It is often used in preprocessing tasks for the deletion of anomalous or inconsistency in the real-world data collected from various data sources including user logs, devices, networks, and servers. For anomaly detection, several machine learning techniques can be used, such as k-nearest neighbors, isolation forests, cluster analysis, etc [ 105 ]. The exclusion of anomalous data from the dataset also results in a statistically significant improvement in accuracy during supervised learning [ 101 ]. However, extracting appropriate features, identifying normal behaviors, managing imbalanced data distribution, addressing variations in abnormal behavior or irregularities, the sparse occurrence of abnormal events, environmental variations, etc. could be challenging in the process of anomaly detection. Detection of anomalies can be applicable in a variety of domains such as cybersecurity analytics, intrusion detections, fraud detection, fault detection, health analytics, identifying irregularities, detecting ecosystem disturbances, and many more. This anomaly detection can be considered a significant task for building effective systems with higher accuracy within the area of data science.

Factor Analysis

Factor analysis is a collection of techniques for describing the relationships or correlations between variables in terms of more fundamental entities known as factors [ 23 ]. It’s usually used to organize variables into a small number of clusters based on their common variance, where mathematical or statistical procedures are used. The goals of factor analysis are to determine the number of fundamental influences underlying a set of variables, calculate the degree to which each variable is associated with the factors, and learn more about the existence of the factors by examining which factors contribute to output on which variables. The broad purpose of factor analysis is to summarize data so that relationships and patterns can be easily interpreted and understood [ 143 ].

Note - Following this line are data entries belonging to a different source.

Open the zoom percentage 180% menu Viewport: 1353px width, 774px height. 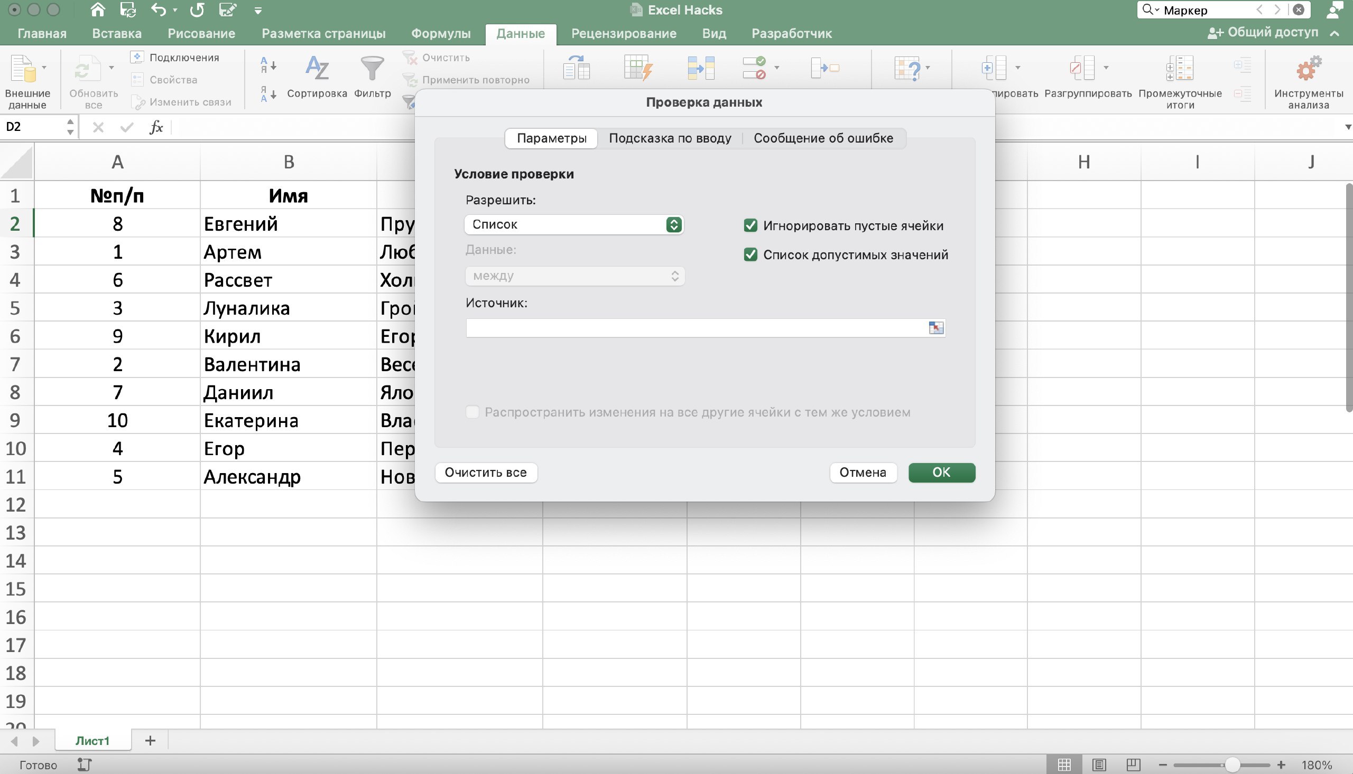click(x=1317, y=765)
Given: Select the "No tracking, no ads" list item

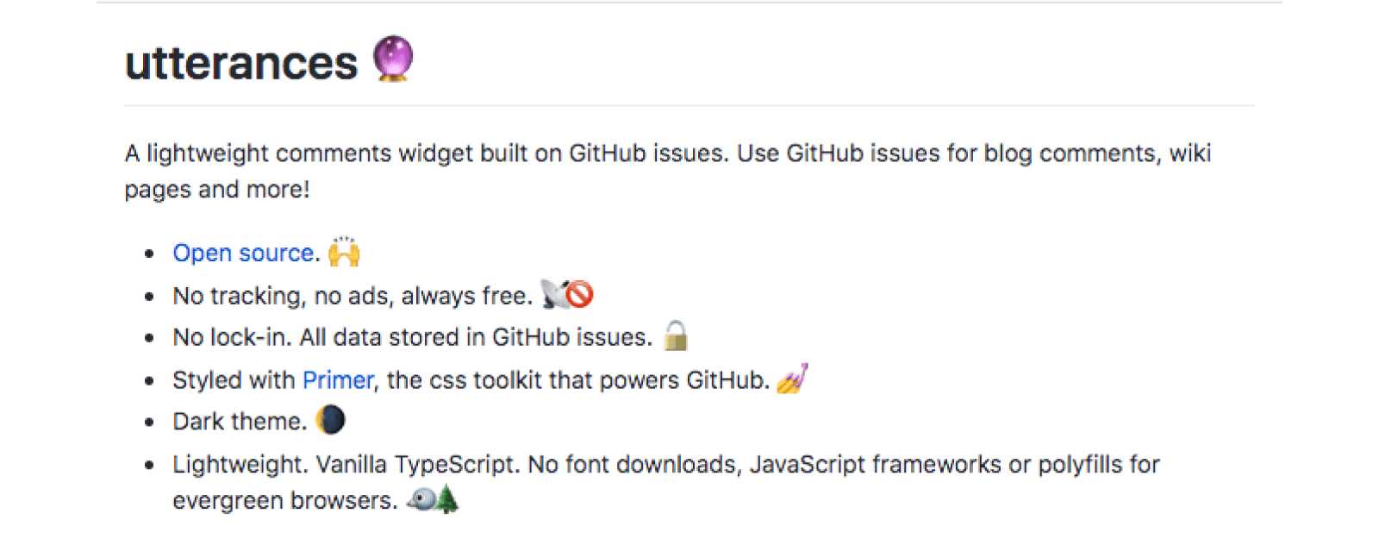Looking at the screenshot, I should click(x=353, y=295).
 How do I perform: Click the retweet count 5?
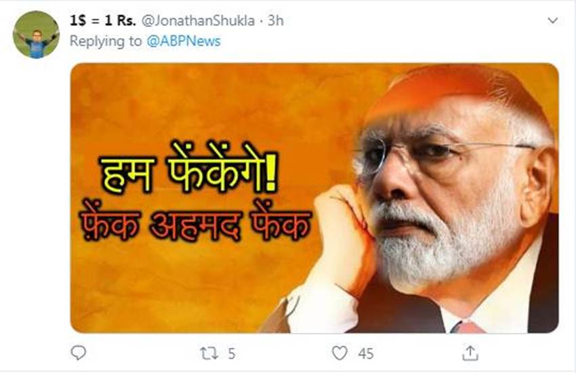coord(232,354)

Exploratory factor analysis (EFA) and confirmatory factor analysis (CFA) are the two most popular factor analysis techniques. EFA seeks to discover complex trends by analyzing the dataset and testing predictions, while CFA tries to validate hypotheses and uses path analysis diagrams to represent variables and factors [ 143 ]. Factor analysis is one of the algorithms for unsupervised machine learning that is used for minimizing dimensionality. The most common methods for factor analytics are principal components analysis (PCA), principal axis factoring (PAF), and maximum likelihood (ML) [ 48 ]. Methods of correlation analysis such as Pearson correlation, canonical correlation, etc. may also be useful in the field as they can quantify the statistical relationship between two continuous variables, or association. Factor analysis is commonly used in finance, marketing, advertising, product management, psychology, and operations research, and thus can be considered as another significant analytical method within the area of data science.

Log Analysis

Logs are commonly used in system management as logs are often the only data available that record detailed system runtime activities or behaviors in production [ 44 ]. Log analysis is thus can be considered as the method of analyzing, interpreting, and capable of understanding computer-generated records or messages, also known as logs. This can be device log, server log, system log, network log, event log, audit trail, audit record, etc. The process of creating such records is called data logging.

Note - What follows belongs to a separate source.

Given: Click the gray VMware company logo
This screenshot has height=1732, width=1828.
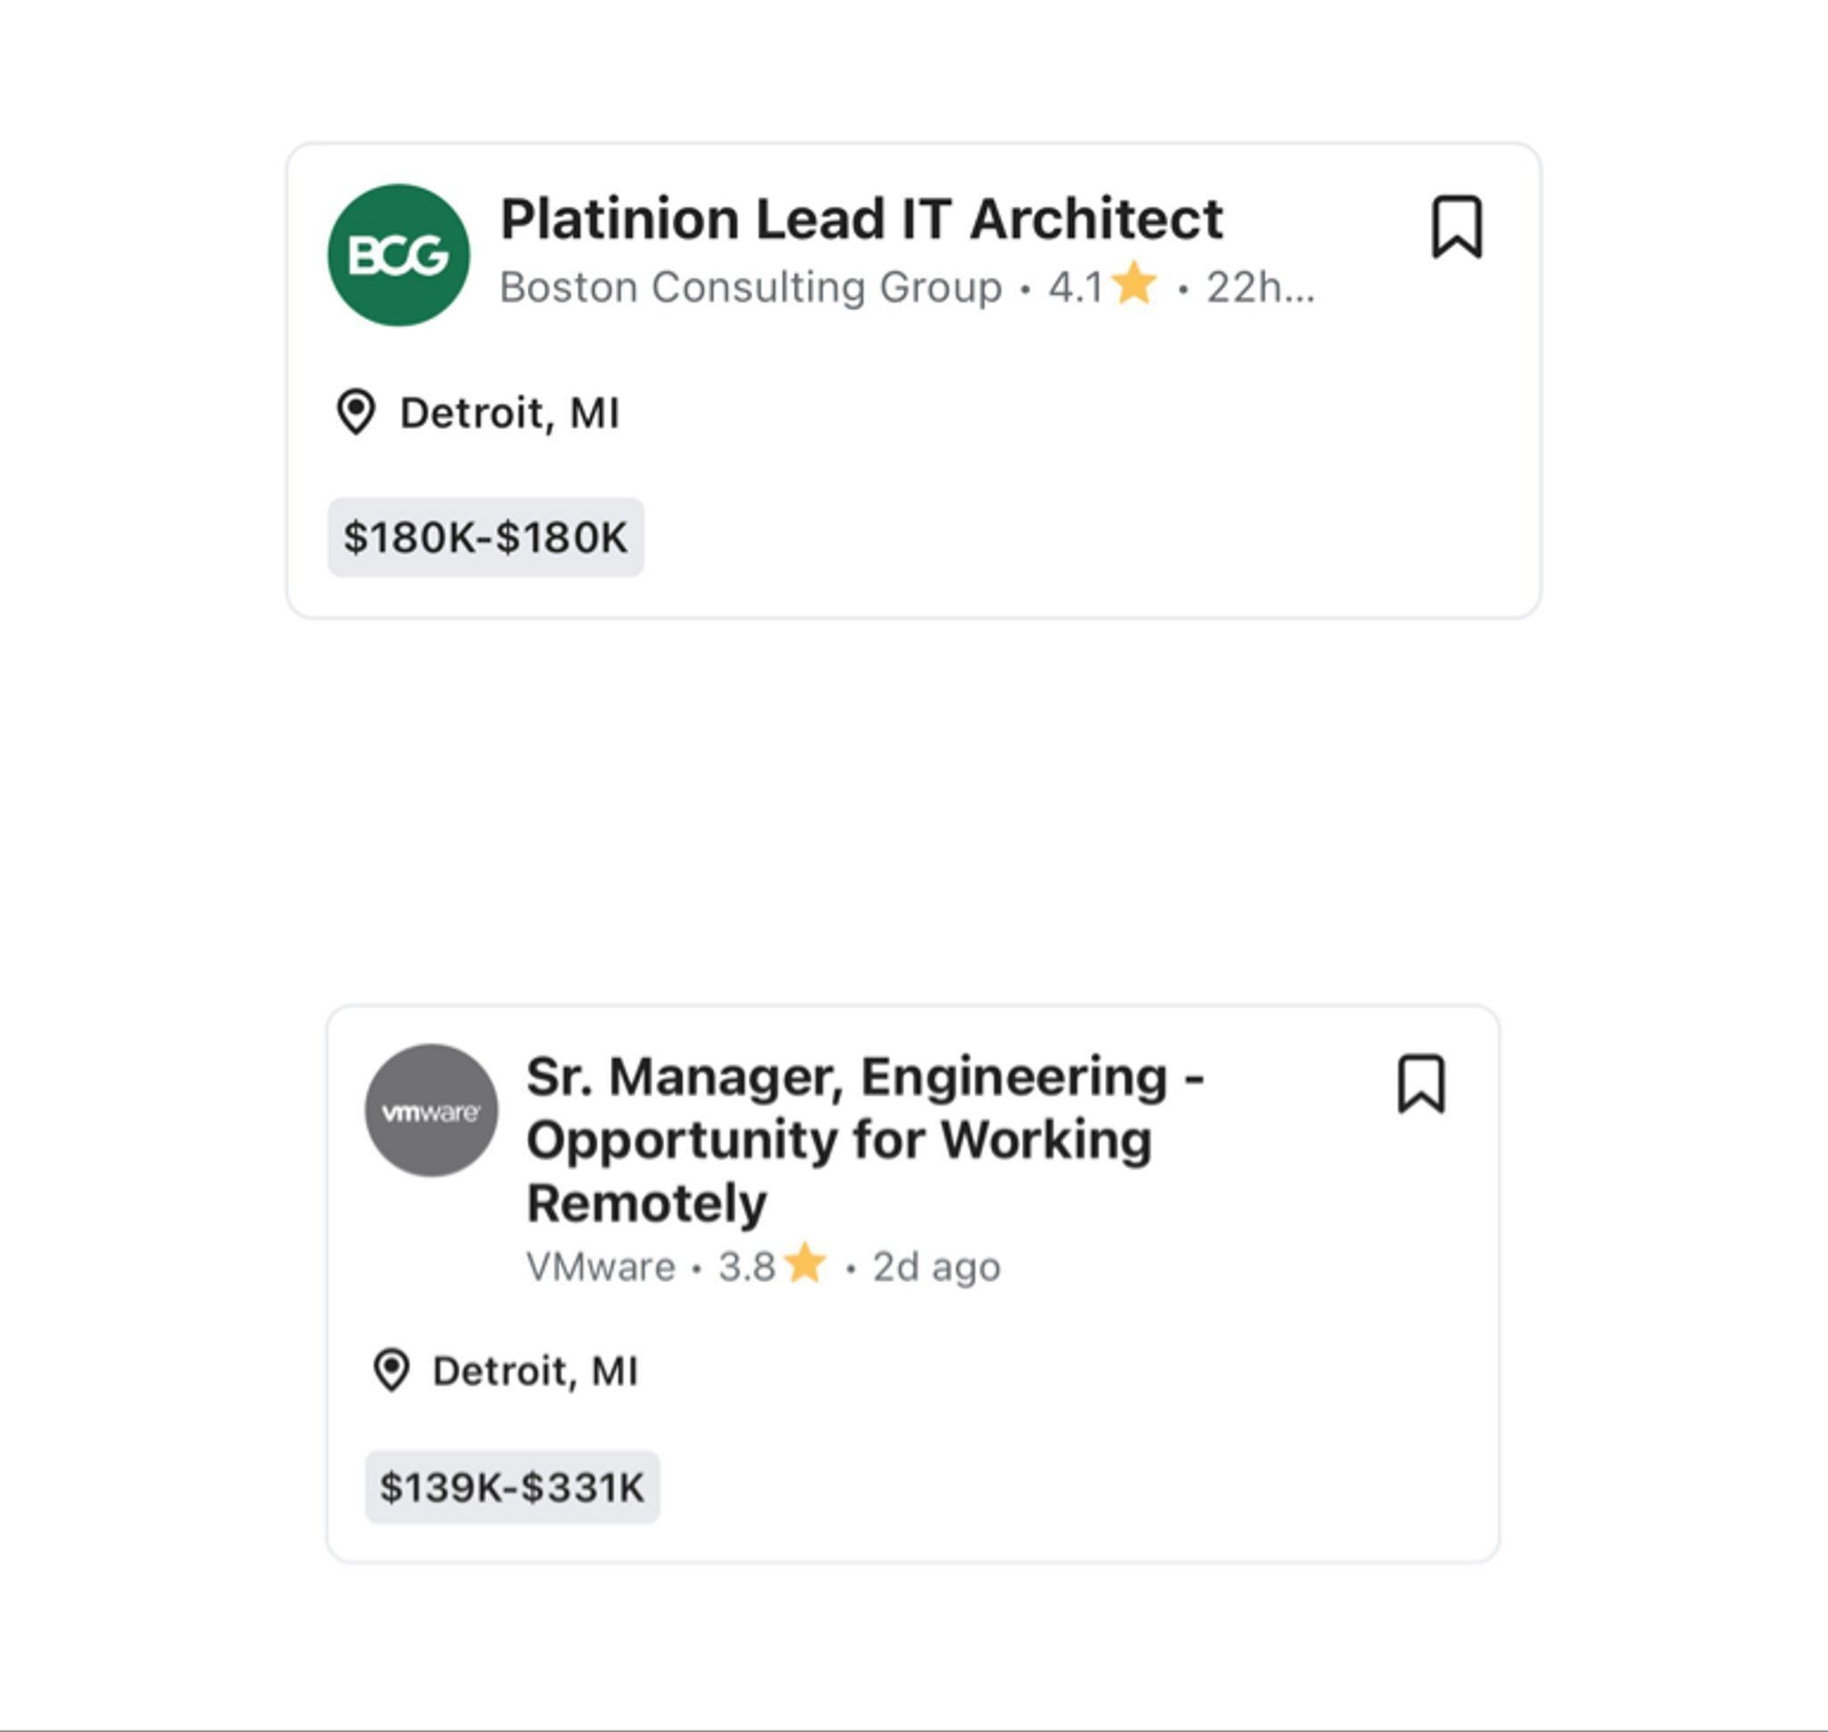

Logs are generated by a wide variety of programmable technologies, including networking devices, operating systems, software, and more. Phone call logs [ 88 , 110 ], SMS Logs [ 28 ], mobile apps usages logs [ 124 , 149 ], notification logs [ 77 ], game Logs [ 82 ], context logs [ 16 , 149 ], web logs [ 37 ], smartphone life logs [ 95 ], etc. are some examples of log data for smartphone devices. The main characteristics of these log data is that it contains users’ actual behavioral activities with their devices. Similar other log data can be search logs [ 50 , 133 ], application logs [ 26 ], server logs [ 33 ], network logs [ 57 ], event logs [ 83 ], network and security logs [ 142 ] etc.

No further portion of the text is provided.